Pillar I — Hallucination Gradient Tracing (HGT)¶

Core idea¶

Hallucinations occur at the edges of the model's training distribution. The gradient of the loss with respect to input embeddings spikes at exactly those positions — where the model is uncertain.
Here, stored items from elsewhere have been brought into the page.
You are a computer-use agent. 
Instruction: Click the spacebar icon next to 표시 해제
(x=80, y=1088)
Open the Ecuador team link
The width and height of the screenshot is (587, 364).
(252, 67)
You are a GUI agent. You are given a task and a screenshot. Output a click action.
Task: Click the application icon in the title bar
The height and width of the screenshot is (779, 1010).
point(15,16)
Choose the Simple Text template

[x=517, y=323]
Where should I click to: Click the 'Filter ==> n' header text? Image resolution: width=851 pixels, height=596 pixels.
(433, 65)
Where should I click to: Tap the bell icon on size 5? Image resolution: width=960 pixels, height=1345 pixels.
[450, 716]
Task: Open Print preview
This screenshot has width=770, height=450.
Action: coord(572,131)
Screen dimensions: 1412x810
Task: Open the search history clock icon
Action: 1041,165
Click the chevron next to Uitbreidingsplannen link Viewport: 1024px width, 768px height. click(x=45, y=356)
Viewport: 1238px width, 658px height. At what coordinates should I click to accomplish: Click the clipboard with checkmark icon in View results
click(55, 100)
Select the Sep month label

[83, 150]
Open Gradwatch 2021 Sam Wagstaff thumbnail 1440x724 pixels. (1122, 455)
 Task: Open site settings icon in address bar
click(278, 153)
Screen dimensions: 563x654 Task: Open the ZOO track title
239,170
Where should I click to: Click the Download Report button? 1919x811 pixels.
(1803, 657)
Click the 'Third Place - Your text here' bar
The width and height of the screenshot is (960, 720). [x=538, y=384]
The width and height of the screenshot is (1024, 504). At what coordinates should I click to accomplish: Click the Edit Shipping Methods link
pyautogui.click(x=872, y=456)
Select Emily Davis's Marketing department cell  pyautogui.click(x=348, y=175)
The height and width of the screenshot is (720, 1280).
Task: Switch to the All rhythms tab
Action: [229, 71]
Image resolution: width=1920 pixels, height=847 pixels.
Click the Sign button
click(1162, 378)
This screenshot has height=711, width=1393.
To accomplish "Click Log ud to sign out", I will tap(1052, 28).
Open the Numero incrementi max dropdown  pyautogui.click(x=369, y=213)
HGT captures this spike and converts it into a Competency Atlas.

Usage¶

from transformers import AutoModelForCausalLM, AutoTokenizer
from phantasm.core.hgt import HallucinationGradientTracer

model = AutoModelForCausalLM.from_pretrained("gpt2")
tokenizer = AutoTokenizer.from_pretrained("gpt2")

tracer = HallucinationGradientTracer(model, tokenizer, threshold=0.35)
atlas = tracer.trace("The Eiffel Tower was built in 1492 by Napoleon.")

print(atlas.overall_hallucination_risk)   # float in [0, 1]
print(atlas.boundary_tokens)              # ['1492', 'Napoleon']
print(atlas.knowledge_gaps)              # [{'span': '1492', 'confidence': 0.09, ...}]

CompetencyAtlas fields¶

Field	Type	Description
`token_scores`	Tensor (seq_len,)	Per-token confidence. 1=grounded, 0=boundary.
`layer_gradients`	Tensor (n_layers, seq_len)	Raw gradient norms per layer.
`boundary_tokens`	list[str]	Tokens below the confidence threshold.
`knowledge_gaps`	list[dict]	Structured gap info with severity.
`overall_hallucination_risk`	float	Aggregate risk for the full text.

Offline risk scoring (no model required)¶

from phantasm.core.hgt import score_hallucination_risk

# Overlap-based (needs reference)
risk = score_hallucination_risk(generation, reference=ref, method="overlap")

# Entropy-based (no reference needed)
risk = score_hallucination_risk(generation, method="entropy")